Attendees here at the 7th Annual Intercompany LTCI Conference sponsored by the Society of Actuaries were taken aback by last Monday's New York Times article claiming thousands of long term care policyholders had seen their legitimate claims denied. Many attendees thought the article exaggerated the problem, yet some thought it was probably not far off target.
The article, which appeared on March 26, the first day of the conference, was widely discussed by attendees. Among other incidents, it reported on an 81-year-old widow who was still trying to get her claim for benefits approved by Conseco Inc. 4 years after she went into a nursing home for diabetes and hypertension, ultimately complicated by dementia. It also cited Penn Treaty and Bankers Life as companies that allegedly had a high number of complaints.
"Some long term care insurers have developed practices that make it difficult if not impossible for policyholders to get paid," the article stated.
Christopher Perna, president of MedAmerica Insurance Company, Rochester, N.Y., said of the article that he was "very disappointed that's what the public is hearing about our industry."
Perna pointed to studies by the Robert Woods Johnson Foundation showing LTC policyholders were very satisfied with the product and with the delivery of benefits. Caregivers, too, said the fact their loved ones had policies alleviated their own stress.

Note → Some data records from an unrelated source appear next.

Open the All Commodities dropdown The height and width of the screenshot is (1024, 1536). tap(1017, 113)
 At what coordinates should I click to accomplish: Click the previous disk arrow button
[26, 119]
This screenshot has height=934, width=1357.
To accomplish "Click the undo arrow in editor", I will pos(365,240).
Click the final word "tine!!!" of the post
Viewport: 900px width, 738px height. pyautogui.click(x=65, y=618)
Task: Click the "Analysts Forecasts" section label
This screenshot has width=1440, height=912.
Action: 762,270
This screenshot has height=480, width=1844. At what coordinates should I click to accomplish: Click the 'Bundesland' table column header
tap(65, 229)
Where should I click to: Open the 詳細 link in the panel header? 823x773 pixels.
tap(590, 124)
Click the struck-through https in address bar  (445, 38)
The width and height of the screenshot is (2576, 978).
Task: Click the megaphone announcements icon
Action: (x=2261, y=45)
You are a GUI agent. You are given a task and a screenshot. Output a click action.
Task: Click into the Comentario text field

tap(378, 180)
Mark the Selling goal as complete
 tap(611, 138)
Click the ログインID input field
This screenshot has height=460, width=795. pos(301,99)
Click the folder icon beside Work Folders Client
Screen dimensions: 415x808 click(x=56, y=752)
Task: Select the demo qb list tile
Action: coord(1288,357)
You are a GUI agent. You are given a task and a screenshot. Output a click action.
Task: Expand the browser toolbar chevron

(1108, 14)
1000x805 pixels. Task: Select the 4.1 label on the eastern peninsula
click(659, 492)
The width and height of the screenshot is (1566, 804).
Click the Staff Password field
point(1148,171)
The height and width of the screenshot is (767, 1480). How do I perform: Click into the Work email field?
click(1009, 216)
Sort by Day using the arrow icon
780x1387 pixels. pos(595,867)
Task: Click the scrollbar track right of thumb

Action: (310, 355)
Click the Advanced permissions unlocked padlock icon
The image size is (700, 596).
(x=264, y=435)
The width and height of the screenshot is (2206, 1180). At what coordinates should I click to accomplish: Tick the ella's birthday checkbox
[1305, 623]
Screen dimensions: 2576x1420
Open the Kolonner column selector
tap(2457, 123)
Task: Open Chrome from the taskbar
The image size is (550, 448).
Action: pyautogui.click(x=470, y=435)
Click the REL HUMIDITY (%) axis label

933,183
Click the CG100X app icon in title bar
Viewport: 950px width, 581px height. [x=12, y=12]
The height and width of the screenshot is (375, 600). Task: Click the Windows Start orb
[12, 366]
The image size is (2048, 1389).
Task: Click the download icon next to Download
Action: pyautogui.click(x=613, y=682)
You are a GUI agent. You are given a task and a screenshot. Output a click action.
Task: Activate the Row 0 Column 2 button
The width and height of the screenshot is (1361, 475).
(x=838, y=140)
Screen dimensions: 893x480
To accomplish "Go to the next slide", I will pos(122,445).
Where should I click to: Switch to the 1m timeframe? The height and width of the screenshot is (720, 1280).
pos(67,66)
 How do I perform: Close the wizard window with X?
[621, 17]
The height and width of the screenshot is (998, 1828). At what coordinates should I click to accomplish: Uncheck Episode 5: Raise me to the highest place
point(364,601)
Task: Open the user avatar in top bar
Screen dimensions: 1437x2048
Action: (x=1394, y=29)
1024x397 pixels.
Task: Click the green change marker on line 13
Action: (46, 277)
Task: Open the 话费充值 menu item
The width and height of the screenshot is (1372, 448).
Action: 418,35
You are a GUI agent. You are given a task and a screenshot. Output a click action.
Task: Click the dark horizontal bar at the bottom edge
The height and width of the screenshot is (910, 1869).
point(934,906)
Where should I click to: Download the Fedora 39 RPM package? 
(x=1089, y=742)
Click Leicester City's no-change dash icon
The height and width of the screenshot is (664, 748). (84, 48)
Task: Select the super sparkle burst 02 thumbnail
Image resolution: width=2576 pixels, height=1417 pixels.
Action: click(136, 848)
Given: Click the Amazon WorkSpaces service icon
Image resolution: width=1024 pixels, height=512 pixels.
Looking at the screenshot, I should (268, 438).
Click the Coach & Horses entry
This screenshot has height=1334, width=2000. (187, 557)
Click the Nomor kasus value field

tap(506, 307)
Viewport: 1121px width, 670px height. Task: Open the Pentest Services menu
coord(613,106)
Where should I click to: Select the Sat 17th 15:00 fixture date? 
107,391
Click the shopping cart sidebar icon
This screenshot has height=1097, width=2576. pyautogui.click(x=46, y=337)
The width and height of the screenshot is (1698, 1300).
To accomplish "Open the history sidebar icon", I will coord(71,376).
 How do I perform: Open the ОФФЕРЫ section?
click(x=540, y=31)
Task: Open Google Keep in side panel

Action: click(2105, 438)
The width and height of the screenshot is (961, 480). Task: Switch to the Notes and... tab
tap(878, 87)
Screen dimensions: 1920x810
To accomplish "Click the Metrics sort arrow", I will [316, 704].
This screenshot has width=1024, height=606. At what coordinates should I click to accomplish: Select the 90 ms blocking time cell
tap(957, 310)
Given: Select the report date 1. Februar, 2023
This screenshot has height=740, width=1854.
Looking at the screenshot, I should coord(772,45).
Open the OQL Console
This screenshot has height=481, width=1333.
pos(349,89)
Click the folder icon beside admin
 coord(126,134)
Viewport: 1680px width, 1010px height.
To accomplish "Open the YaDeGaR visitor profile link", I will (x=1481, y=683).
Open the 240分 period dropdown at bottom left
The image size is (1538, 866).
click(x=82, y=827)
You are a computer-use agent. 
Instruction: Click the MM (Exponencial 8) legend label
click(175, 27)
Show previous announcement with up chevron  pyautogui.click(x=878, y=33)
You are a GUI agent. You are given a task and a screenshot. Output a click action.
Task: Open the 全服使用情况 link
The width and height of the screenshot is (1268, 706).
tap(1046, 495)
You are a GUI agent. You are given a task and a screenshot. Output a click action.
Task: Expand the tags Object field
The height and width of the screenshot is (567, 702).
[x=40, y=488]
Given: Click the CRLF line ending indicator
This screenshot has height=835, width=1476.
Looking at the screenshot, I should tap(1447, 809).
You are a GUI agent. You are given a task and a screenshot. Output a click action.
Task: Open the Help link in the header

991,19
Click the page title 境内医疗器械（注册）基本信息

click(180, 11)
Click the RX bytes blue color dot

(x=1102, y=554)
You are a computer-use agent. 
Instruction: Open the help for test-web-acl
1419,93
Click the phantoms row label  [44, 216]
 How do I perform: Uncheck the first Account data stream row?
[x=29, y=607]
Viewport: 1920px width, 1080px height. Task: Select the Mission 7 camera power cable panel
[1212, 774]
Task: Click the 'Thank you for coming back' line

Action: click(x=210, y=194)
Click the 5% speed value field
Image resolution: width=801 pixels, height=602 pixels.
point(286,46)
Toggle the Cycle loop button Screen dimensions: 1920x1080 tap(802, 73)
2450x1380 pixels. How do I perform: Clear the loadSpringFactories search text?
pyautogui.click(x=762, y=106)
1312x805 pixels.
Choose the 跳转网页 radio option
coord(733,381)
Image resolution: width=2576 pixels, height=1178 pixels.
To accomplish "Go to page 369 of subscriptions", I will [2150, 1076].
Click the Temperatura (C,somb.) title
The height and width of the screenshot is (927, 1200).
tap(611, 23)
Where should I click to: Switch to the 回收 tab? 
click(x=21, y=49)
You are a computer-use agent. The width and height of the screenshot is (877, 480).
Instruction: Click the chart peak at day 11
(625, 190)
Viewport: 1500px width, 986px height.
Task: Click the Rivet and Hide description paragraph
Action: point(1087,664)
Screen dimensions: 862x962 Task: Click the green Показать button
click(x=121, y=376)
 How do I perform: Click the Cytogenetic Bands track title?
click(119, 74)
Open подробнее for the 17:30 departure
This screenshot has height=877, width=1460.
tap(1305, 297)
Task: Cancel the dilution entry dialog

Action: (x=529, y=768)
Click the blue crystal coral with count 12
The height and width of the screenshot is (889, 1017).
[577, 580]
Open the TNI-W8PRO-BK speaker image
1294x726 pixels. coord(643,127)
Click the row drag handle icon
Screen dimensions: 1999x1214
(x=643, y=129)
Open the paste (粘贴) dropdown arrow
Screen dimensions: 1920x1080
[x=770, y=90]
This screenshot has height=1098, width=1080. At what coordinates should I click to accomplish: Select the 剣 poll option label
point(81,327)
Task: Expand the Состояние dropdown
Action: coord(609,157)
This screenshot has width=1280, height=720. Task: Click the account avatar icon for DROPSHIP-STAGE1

"We're not getting credit for the value of the product," Perna said. "We're passionate about what we do and are discouraged when the press publishes instances where things did not go well. The reality is that people are well served by our product."
Walter Jones Jr., assistant vice president, Raymond James, Tampa, Fla., thinks if there are excessive denial of claims, it could be a sign state regulators aren't doing their jobs. Beyond that, producers also have to check the financial integrity of the carriers they represent, Jones counsels. "You need to be very careful about the quality of the companies you deal with."
Adverse publicity always causes some people to be far more cautious about buying LTC insurance, and that is not good, Jones says. "It would be more beneficial to the general public if the New York Times put it in the context of the overall industry."
Producers, too, can exert pressure to be sure claims are handled in good faith, he argues. "We should all make a point of dealing with companies with strong reputations," he says. "Do they pay claims? Do they treat customers well? Is customer complaint resolution a forte of theirs?"
Cameron Truesdell, chief executive of LTC Financial Partners, Kirkland, Wash., says he has had few claims denied.
"I'm not saying some companies don't have issues," he says, "but companies like Genworth, MetLife, Hancock and Travelers aren't the problem. They bend over backwards to pay claims."
Moreover, he argues, LTC loss ratios are mandated by state regulations.
He calls the Times article and the reaction to it a "one week's annoyance." He points to an American Association for Long Term Care Insurance estimate that the industry is averaging payouts of $8 billion a year as a sign that carriers in general are treating customer claims fairly.